## ENTRIES PROVIDED
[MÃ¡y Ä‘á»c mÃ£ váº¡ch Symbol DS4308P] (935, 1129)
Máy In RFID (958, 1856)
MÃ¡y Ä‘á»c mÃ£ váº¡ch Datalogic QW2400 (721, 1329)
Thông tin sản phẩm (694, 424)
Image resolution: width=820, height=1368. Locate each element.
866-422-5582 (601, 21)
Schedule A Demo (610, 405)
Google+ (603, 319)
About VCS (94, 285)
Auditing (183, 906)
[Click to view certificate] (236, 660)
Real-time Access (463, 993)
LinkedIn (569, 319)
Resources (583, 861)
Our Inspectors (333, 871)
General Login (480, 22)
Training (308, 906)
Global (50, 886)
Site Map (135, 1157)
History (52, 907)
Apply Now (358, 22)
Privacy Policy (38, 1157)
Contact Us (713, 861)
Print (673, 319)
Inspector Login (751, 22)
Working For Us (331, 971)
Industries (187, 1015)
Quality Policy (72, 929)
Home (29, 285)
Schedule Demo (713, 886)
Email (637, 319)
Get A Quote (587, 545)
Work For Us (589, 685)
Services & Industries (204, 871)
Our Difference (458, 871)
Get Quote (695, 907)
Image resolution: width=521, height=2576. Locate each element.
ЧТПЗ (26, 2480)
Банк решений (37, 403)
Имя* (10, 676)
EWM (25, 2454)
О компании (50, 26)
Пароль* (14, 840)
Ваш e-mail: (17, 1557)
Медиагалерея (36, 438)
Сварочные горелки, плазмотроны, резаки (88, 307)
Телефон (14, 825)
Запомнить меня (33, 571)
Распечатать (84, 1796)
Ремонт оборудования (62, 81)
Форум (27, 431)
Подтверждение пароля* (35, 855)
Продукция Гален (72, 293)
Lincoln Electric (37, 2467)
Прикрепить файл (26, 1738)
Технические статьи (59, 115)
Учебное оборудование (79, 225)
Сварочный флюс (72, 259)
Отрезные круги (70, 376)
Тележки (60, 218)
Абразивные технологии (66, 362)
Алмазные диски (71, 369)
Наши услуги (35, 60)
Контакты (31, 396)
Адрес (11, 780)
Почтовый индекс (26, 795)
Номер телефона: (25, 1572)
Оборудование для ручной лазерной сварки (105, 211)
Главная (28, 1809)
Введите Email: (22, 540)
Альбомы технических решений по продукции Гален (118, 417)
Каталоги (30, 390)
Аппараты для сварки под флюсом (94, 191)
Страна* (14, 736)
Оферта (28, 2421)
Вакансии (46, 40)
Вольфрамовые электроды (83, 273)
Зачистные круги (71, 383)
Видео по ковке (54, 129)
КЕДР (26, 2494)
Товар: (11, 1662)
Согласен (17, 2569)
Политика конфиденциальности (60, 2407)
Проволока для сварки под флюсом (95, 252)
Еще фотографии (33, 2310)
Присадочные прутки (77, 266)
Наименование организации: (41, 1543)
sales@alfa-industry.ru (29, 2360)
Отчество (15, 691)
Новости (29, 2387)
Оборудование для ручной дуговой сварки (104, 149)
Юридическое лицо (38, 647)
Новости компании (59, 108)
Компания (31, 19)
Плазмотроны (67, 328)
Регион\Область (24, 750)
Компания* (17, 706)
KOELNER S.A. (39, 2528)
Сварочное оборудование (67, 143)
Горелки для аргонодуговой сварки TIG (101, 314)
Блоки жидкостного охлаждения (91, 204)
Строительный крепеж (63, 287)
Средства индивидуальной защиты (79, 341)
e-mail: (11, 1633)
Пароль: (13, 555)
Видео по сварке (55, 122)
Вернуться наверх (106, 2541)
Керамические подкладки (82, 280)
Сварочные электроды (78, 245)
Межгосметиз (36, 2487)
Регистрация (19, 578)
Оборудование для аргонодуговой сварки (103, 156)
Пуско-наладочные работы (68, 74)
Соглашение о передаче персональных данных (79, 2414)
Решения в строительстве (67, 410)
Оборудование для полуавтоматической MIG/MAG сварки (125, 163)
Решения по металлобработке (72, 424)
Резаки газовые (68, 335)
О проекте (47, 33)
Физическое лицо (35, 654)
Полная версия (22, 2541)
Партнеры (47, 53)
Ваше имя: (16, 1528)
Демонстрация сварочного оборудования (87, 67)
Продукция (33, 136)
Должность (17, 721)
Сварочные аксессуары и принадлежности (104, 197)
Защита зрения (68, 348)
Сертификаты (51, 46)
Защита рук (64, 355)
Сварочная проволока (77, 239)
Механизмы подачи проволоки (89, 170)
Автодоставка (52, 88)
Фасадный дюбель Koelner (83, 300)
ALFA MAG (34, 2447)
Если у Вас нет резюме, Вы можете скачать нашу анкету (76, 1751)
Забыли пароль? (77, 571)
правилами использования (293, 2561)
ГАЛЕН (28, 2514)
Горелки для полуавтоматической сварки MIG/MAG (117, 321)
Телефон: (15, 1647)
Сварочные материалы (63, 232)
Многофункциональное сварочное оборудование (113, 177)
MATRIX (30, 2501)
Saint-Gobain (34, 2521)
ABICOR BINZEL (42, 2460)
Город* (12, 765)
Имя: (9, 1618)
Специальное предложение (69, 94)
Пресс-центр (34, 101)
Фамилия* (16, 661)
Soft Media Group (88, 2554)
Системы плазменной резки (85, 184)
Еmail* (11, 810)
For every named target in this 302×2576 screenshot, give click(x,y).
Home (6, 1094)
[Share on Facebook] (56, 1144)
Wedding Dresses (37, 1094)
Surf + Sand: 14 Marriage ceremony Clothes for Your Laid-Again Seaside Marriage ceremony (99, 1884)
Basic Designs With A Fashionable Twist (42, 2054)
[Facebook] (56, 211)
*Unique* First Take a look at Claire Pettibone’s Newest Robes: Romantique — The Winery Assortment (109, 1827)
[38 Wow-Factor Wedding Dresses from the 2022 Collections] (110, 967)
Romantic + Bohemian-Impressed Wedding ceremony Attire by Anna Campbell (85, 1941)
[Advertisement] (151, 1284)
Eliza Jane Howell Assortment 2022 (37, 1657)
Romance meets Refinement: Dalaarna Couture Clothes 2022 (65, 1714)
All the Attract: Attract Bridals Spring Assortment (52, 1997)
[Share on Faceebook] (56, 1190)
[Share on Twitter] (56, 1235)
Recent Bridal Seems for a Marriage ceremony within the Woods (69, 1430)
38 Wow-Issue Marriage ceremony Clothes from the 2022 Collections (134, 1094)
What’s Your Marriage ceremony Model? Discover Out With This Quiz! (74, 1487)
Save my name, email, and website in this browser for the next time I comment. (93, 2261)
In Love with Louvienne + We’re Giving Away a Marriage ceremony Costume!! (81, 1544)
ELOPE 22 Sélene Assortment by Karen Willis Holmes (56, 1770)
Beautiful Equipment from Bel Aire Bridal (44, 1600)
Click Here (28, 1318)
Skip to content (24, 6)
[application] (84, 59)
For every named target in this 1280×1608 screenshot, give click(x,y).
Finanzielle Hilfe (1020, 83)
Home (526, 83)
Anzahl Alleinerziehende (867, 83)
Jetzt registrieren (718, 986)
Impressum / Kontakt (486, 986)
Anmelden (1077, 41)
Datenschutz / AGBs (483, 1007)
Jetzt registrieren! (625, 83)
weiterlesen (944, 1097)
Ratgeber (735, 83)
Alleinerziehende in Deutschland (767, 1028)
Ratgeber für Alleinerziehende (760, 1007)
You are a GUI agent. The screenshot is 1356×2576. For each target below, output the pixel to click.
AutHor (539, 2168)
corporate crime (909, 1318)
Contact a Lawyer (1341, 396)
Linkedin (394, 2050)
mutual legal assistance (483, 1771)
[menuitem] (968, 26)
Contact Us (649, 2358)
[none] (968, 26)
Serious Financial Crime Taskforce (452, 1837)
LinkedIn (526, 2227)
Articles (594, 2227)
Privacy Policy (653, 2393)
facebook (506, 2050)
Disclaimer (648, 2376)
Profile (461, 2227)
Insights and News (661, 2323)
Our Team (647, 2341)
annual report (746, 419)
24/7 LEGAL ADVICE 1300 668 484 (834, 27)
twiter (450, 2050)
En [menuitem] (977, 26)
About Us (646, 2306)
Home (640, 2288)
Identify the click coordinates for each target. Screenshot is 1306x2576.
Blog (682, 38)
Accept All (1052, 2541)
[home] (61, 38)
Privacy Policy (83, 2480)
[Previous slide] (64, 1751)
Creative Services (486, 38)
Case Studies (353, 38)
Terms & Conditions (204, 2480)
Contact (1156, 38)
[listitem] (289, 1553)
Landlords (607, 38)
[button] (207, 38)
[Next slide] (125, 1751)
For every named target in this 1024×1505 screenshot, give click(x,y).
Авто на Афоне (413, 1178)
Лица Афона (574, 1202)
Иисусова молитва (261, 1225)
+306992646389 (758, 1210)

## EXERCISE PROMPT
Please copy the lines in the records above between the one holding "Basic Designs With" and the one holding "All the Attract: Attract", inclusive, exactly and with no other line.

## OUTPUT OF THE TASK
Basic Designs With A Fashionable Twist (42, 2054)
[Facebook] (56, 211)
*Unique* First Take a look at Claire Pettibone’s Newest Robes: Romantique — The Winery Assortment (109, 1827)
[38 Wow-Factor Wedding Dresses from the 2022 Collections] (110, 967)
Romantic + Bohemian-Impressed Wedding ceremony Attire by Anna Campbell (85, 1941)
[Advertisement] (151, 1284)
Eliza Jane Howell Assortment 2022 (37, 1657)
Romance meets Refinement: Dalaarna Couture Clothes 2022 (65, 1714)
All the Attract: Attract Bridals Spring Assortment (52, 1997)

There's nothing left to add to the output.